Possibly, I think of it as scaling outwards as you scale up. We tend to drop incredibly large and powerful machines and then scale horizontally inside the machine to maximize the capacity and decrease the workloads per proc.

I understand, and we would like to do that as well, but we can’t. We use EBS and EBS is our main bottleneck. So we need to do two things:

  1. Increase number of IOPS per process as much as possible.
  2. Cache all hot data.

Both of these need somewhat bigger machines. There’s an upper limit of how many IOPS you get per machine and this limit depends on both, the type and the size of the EC2 instance. For caching, we need more memory (a cache of 10GB brings down the number of IOPS consumed by about half - on our workload).

Now we could use more storage processes, but there are two limitations:

  1. We need to make sure that no two VMs end up on the same physical machine. Using anti-placement and availability zones brings us only so far. Assigning machine ids is problematic as well, as it reduces the number of TLogs we can run. We probably could run in a bit more complex and heterogeneous setting to achieve this, but this get complicated real quick.
  2. You can only add a certain number of processes to an FDB cluster until the cluster controller runs out of CPU. Adding clients also contributes to the CC CPU. We are starting to get close to that limit (our experiments show that you can get around ~1500 servers and clients without destabilizing the cluster). We have patches on our way to production that make this somewhat better, but we are still at a point where scaling out becomes problematic.

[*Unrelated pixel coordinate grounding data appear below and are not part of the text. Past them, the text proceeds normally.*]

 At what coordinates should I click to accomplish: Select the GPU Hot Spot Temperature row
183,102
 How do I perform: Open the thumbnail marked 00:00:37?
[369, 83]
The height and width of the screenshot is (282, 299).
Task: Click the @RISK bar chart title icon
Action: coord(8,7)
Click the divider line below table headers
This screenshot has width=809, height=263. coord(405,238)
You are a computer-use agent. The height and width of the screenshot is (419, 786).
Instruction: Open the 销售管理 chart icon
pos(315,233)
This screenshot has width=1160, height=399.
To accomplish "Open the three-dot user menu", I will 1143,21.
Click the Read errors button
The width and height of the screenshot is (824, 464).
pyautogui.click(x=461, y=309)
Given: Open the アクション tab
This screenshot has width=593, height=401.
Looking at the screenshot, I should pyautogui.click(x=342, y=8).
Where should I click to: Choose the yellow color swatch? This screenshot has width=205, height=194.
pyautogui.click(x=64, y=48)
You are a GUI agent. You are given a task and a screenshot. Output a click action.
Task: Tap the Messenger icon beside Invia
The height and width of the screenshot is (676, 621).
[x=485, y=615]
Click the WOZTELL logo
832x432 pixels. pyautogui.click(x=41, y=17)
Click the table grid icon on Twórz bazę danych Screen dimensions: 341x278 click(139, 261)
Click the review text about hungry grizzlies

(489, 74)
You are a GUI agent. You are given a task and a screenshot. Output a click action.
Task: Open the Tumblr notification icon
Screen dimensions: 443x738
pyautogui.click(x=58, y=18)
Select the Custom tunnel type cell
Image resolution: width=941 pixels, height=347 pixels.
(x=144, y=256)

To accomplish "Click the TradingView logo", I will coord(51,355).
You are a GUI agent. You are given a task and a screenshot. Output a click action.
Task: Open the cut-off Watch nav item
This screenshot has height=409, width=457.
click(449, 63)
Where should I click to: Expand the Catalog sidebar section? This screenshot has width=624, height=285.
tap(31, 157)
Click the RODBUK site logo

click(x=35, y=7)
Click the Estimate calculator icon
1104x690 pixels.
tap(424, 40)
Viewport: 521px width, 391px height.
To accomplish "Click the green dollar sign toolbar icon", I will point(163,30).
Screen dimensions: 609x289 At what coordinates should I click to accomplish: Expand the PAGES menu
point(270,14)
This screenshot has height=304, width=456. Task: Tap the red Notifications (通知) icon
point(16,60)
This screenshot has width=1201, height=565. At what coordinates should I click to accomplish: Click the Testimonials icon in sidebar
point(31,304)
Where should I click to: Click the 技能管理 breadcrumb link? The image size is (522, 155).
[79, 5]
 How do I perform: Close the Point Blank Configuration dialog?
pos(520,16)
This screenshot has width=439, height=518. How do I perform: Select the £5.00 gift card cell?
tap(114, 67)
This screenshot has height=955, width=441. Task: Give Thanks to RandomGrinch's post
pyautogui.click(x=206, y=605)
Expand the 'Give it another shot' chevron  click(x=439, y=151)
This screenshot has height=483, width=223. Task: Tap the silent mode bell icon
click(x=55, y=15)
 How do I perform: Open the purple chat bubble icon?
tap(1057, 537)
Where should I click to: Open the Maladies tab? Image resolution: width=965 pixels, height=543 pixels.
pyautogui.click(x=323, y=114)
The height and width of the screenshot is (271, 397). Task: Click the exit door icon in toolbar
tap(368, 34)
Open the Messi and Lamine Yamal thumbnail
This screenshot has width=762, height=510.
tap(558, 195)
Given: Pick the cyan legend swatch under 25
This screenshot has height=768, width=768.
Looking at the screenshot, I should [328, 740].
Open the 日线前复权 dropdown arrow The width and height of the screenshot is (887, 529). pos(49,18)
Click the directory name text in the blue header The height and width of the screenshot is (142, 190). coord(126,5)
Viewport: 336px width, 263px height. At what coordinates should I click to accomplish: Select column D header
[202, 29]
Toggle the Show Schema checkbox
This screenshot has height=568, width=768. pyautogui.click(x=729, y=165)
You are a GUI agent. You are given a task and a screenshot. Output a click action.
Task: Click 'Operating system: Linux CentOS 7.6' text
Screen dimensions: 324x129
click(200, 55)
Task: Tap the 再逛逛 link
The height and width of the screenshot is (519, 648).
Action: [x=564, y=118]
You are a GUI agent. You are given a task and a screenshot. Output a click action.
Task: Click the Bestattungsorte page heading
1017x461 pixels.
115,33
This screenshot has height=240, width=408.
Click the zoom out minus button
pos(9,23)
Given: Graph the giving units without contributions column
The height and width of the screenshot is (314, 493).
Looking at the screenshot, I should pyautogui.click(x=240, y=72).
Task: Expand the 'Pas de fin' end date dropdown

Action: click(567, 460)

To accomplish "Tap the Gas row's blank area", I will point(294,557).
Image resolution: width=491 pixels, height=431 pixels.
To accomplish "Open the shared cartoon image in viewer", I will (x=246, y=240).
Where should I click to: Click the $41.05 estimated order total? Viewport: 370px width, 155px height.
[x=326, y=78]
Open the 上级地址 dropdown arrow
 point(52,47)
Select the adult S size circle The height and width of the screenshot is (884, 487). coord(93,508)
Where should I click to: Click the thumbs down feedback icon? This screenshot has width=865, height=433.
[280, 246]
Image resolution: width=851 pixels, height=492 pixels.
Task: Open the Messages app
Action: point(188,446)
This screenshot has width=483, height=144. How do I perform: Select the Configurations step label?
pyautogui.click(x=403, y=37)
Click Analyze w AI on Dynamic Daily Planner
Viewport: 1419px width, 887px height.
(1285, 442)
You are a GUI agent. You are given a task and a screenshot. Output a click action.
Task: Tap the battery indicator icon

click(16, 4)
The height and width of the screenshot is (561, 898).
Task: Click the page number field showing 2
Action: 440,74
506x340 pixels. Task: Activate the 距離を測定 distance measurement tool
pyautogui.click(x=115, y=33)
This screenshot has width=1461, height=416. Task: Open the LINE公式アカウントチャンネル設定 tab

So now, if we pay for big machines anyways, we would like to use them as much as possible. We can’t use the CPU cores, but we want to use at least the memory. And FDB should be able to use the memory for caching. With the fix mentioned above (for which I will make a pull request hopefully today) we can scale up much better.

I hope these explanations help to understand our motivations better.

Ah, then I am sure Mike can tell you all about NVMes. :slight_smile:

IO is always the bandwidth cap, what class of machine are you using? We use NVMe in front of our EBS volumes as a Write-Through/Read-Only cache. AWS does not differentiate between reads/writes so we can effectively hit around 99% cache hit rates (1NVME to 1EBS across an LVM RAID) with around 16 procs at 16G of memory per. This opens the floodgates for writes as all of your reads are hitting instance stores and no longer counting against your EBS volumes IO.

We are aware of what you are doing :wink:

We thought about using a NVME-cache through bcache as well. However, we can get a cache-hit rate of more than 99.99% by using main memory (we validated this in production but had to roll back because of the truncate problem). So we currently don’t need to use ephemeral disks for that. We only need a simple code change to make this work.

sounds reasonable, if the codefix works then it works - may work well to be able to utilize multiple paradigms to get the most bang for your buck as well haha. There is always a cost component on CPU when pushing it into memory (or at least we’ve found). If you have the memory to spare (we do not) it may work quite well in your design.

@markus.pilman I saw the pull request, do you have any details about how much it helped?